가.나. 대법원 1990.9.28. 선고 90누2567 판결(공1990,2191) 1991.4.9. 선고 91누339 판결(동지) 가. 1990.4.10. 선고 90누271 판결(공1990,1074) 나. 1990.3.13. 선고 90누516 판결(공1990ㅡ901)

Plaintiff-Appellee

Attorney Park Jong-soo et al., Counsel for the defendant-appellant

Defendant-Appellant

Busan City Mayor (Attorney Lee Jae-ho et al., Counsel for defendant-appellant)

original decision

Seoul High Court Decision 89Gu11840 delivered on July 3, 1990

Text

The appeal is dismissed.

The costs of appeal shall be assessed against the defendant.

Reasons

We examine the grounds of appeal.

1. According to Article 13(3) of the Petroleum Business Act, when a petroleum retailer falls under any of the following subparagraphs, the Minister of Power and Resources Affairs may cancel business permission or order the suspension of business for a fixed period not exceeding 6 months. Thus, Article 9(2)1 of the Enforcement Rule of the same Act, which set the criteria for administrative disposition, set the criteria for exercising authority within the administrative agency, shall not be deemed to have the nature of the law and regulations (see Supreme Court Decision 90Nu271 delivered on April 10, 199; Supreme Court Decision 90Nu2567 delivered on September 28, 190). The decision of the court below to the same purport is just, and it is not erroneous in the misapprehension of legal principles as to the enforcement rules of the Petroleum Business Act as pointed out.

2. Sanctions against sales, etc. of pseudo petroleum products under Articles 13(3)6, 13(1)10, and 22 of the Petroleum Business Act are limited to an administrative agency’s act of binding discretion. Accordingly, in order to revoke permission for a petroleum sales business or suspend a business, a public interest need need to be justified by comparing the public interest due to the act of violation with the disadvantage of the parties, depending on the content and degree of the act of violation (see, e.g., Supreme Court Decision 90Nu2567, supra)

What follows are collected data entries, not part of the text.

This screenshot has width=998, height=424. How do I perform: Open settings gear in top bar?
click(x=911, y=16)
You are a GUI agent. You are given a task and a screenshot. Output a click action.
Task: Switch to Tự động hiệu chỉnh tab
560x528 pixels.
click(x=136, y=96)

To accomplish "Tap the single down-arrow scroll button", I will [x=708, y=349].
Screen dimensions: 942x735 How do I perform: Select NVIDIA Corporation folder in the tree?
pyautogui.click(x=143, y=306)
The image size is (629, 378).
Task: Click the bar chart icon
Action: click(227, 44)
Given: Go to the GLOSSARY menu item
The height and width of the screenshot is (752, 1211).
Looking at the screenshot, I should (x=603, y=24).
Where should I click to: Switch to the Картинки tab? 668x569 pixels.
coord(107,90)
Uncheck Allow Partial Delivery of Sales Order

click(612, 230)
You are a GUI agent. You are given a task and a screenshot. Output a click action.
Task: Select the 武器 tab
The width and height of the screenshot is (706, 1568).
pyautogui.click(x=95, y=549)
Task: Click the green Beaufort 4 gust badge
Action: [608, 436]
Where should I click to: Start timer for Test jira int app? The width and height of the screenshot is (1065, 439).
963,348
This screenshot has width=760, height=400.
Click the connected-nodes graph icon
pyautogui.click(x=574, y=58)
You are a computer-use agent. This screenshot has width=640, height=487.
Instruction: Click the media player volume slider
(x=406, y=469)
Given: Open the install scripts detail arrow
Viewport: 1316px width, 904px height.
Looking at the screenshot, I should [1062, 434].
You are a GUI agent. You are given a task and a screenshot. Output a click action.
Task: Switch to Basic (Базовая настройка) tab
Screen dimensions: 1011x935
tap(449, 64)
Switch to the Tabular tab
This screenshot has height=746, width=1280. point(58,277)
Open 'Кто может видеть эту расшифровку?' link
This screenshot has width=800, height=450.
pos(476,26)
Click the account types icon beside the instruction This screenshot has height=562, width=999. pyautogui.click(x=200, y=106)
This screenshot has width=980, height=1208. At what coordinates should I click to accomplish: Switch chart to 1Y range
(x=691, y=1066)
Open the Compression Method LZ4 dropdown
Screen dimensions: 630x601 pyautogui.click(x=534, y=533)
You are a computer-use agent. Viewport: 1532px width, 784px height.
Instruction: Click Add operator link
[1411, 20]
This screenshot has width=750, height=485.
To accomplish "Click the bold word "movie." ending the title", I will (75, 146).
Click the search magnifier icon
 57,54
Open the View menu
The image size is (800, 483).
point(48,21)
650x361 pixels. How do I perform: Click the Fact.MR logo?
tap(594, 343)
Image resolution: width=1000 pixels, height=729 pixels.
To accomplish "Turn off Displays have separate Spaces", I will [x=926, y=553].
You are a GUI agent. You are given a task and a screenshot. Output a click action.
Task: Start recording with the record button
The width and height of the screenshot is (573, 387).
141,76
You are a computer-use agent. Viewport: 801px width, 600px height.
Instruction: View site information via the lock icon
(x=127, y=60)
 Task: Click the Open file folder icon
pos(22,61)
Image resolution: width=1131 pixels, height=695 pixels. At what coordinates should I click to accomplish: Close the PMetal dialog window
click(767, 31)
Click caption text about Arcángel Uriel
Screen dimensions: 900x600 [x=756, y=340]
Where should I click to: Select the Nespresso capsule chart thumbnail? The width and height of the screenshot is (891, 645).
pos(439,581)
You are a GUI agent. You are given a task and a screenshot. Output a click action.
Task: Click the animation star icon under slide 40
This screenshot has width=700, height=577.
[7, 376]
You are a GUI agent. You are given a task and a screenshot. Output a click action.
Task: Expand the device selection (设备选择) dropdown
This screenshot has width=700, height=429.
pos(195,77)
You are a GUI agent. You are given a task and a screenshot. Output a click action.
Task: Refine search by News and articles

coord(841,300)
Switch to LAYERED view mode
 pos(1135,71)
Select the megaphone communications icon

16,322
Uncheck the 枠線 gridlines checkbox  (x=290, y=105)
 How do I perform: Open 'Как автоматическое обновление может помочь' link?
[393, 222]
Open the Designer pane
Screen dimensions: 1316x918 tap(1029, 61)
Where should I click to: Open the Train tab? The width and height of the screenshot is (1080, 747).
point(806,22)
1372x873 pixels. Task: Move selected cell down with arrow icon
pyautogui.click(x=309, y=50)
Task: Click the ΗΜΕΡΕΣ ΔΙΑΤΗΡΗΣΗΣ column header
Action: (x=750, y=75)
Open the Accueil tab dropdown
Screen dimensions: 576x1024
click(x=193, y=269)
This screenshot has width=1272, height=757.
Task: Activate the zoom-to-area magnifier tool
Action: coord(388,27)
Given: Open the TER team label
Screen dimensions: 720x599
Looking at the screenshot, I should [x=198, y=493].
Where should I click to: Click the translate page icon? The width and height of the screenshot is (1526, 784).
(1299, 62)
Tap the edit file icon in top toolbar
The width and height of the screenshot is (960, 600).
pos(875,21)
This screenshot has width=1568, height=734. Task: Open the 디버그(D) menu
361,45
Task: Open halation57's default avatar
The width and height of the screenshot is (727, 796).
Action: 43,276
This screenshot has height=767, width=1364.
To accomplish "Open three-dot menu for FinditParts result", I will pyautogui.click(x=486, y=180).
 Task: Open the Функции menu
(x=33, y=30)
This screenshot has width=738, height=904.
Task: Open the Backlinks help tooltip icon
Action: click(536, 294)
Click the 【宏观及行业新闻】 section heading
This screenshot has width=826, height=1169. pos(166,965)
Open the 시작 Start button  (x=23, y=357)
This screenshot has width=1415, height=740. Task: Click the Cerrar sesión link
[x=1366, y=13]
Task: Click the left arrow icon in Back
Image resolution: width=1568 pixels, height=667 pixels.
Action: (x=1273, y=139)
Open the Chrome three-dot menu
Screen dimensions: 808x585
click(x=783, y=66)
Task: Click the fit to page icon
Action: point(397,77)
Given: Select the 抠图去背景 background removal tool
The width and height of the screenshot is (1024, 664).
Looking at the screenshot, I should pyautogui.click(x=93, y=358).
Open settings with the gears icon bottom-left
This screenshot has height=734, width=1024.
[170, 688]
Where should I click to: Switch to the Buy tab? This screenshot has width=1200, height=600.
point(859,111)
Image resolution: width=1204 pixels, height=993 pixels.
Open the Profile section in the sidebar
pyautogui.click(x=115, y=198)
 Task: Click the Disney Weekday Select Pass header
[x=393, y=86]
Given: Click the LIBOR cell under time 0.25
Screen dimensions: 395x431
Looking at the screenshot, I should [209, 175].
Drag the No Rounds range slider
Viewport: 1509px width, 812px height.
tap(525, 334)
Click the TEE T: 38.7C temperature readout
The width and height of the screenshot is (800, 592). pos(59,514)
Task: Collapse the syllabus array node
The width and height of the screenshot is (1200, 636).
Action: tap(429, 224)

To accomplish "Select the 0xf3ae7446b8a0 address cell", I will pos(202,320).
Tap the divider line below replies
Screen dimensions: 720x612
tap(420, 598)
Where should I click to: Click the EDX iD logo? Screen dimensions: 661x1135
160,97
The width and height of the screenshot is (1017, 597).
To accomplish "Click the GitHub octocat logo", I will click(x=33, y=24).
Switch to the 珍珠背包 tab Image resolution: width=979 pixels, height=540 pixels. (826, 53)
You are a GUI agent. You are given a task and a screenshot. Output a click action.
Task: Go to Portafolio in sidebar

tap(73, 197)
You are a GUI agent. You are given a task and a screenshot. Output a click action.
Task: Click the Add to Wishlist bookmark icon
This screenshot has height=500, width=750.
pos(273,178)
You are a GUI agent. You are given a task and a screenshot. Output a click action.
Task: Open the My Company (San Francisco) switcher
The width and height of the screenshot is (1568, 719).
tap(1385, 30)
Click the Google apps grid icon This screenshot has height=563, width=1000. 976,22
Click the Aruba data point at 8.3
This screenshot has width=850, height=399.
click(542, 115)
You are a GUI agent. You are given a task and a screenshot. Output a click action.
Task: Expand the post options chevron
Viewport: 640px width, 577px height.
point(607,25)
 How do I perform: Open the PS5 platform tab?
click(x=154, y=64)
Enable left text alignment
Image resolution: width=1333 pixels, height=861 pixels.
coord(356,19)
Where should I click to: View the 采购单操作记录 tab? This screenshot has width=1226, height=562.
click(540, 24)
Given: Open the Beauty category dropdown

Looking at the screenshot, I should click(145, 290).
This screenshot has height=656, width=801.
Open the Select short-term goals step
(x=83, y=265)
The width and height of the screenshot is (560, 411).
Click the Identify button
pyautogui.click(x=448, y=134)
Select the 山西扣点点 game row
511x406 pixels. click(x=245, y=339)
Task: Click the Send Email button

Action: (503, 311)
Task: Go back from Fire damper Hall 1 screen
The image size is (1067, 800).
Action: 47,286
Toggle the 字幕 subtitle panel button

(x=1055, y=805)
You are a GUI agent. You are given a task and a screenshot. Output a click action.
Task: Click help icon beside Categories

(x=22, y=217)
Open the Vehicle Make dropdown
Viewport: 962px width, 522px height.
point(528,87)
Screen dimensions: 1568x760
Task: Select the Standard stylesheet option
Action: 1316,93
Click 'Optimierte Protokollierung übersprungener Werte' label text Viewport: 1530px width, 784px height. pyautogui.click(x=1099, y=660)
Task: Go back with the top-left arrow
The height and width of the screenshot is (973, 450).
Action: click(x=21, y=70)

According to the reasoning of the judgment below, the court below held that the court below erred in the misapprehension of legal principles as to the profit-making principle of a bridge, since it violated the principle of discretionary authority, since the plaintiff's loss incurred by the plaintiff is much more than 3 hours than the realization of the public interest purpose of Article 13 (3) of the Petroleum Business Act, and it did not err in the misapprehension of legal principles as to the abuse of discretionary authority, since the plaintiff's act of collecting and disposing of the similar gasoline in this case, after obtaining permission for the petroleum selling business on January 14, 1986. If the suspension of business continues for six months, it is difficult to recover the credit account from the customer and the loan repayment, etc., the plaintiff suffered severe economic impact, considering the above circumstances, the suspension of business for six months, the maximum period of the suspension of business of Article 13 (3) of the Petroleum Business Act, which is the maximum period, is more than the realization of the public interest purpose by the Petroleum Business Act.

3. Therefore, the appeal shall be dismissed and all costs of appeal shall be assessed against the losing party. It is so decided as per Disposition by the assent of all participating judges.